Is this the model to follow?
Community oncology clinics are closing or being acquired by hospitals at a swift pace and they are looking hard at the reasons why that’s the case, what makes sense financially and how it impacts the patient. It was argued that the site of care matters a lot and should be kept in the community setting – for the healthcare system in general and also for patients on an individual level. It has been noted that changing the site of care from low-cost physician offices to higher-cost hospital outpatient settings is one of the key cost drivers in cancer care. Reimbursement is much higher when the care is delivered in a hospital outpatient setting, rather than a physician’s office.

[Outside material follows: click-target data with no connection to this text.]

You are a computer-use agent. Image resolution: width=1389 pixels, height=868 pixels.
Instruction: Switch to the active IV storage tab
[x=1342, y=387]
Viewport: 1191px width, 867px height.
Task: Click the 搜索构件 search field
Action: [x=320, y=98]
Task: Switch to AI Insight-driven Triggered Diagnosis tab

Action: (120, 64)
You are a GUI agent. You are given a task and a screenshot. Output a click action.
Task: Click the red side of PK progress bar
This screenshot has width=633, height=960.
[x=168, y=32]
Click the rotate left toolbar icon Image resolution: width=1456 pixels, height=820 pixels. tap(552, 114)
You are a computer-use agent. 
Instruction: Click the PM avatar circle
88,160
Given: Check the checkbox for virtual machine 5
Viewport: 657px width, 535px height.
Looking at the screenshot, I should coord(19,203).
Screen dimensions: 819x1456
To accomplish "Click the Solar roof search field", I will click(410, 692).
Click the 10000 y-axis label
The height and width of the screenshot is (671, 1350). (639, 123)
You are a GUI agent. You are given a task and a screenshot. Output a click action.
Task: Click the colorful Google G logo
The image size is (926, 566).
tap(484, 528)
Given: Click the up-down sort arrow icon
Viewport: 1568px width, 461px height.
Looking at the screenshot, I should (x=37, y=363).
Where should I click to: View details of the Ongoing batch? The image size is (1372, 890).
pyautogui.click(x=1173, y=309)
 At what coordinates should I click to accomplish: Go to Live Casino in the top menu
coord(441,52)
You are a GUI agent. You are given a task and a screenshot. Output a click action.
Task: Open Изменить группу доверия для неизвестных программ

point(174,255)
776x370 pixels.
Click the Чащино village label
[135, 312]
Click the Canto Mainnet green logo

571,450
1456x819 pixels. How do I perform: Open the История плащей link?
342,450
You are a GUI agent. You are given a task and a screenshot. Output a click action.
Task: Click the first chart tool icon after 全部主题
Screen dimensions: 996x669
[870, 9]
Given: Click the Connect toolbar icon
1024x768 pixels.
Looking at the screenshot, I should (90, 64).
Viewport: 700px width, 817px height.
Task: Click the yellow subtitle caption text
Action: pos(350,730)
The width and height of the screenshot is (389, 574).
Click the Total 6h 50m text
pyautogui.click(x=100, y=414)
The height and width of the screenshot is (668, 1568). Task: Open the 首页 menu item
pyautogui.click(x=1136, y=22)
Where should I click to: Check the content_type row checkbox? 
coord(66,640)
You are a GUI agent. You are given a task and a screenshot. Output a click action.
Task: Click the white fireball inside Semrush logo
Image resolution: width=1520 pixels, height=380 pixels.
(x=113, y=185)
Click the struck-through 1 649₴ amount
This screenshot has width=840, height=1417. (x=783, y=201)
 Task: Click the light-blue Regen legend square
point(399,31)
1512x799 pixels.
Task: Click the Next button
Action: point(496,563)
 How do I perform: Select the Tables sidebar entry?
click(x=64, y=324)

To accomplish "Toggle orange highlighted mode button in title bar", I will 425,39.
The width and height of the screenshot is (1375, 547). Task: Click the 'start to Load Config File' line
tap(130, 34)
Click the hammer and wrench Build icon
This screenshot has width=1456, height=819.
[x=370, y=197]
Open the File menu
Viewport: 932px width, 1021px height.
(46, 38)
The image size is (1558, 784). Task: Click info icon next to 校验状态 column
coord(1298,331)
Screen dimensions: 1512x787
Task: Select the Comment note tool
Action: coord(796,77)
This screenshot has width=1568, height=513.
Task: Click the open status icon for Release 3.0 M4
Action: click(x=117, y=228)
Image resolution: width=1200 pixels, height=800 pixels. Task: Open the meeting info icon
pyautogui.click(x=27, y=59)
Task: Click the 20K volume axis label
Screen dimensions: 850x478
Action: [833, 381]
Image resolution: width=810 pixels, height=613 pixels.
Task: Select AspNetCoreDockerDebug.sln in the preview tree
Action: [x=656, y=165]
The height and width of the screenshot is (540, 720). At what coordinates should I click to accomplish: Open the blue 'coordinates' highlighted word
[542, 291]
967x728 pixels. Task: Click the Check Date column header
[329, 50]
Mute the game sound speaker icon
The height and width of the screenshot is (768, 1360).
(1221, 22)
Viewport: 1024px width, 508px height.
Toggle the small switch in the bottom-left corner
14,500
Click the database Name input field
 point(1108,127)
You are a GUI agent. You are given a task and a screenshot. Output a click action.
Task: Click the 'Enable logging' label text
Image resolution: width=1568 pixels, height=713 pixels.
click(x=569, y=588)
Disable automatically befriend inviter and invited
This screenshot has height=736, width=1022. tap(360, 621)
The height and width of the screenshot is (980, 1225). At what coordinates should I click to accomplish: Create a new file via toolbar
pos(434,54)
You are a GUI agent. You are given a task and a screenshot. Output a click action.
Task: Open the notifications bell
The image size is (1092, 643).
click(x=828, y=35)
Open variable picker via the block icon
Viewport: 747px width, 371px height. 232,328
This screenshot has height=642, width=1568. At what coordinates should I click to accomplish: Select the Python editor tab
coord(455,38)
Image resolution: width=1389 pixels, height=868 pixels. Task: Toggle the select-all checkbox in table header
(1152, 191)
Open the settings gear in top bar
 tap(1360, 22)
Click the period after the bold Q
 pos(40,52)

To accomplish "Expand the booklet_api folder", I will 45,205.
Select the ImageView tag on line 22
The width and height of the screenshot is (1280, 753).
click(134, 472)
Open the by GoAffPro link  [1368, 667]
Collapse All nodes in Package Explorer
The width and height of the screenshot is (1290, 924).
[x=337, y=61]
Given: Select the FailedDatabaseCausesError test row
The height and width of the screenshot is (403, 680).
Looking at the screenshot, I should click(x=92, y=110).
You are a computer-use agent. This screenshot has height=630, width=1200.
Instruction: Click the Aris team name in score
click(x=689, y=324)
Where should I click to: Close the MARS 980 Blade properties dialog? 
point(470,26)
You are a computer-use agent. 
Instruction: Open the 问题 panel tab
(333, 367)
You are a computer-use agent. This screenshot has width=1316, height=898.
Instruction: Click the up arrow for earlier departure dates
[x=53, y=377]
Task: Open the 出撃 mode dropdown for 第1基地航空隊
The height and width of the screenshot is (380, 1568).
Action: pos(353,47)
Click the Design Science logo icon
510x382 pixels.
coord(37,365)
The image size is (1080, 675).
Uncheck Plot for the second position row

When a patient was told that her doctor was becoming part of a hospital system and her appointments would be at a facility 30 miles away she panicked. She was worried about the practical matter of how she would get to her appointments and how much extra time she would be spending in transit. She also worried about losing the close relationship with her clinic staff and how much more it was going to cost in a hospital outpatient setting where copays and out of pocket expenses are much higher. And what about cancers that are physically very painful or patients who are experiencing lots of complications – is asking them to travel long distances to receive care ok?
The medical profession must promote justice in the health care system, including the fair distribution of healthcare resources. Physicians should work actively to eliminate discrimination in health care, whether based on race, gender, socioeconomic status, ethnicity, religion, or any other social category. Patients should be cared for in the place where they will receive the best care at a fair price. They deserve the ability to get care in their community at a price they can afford.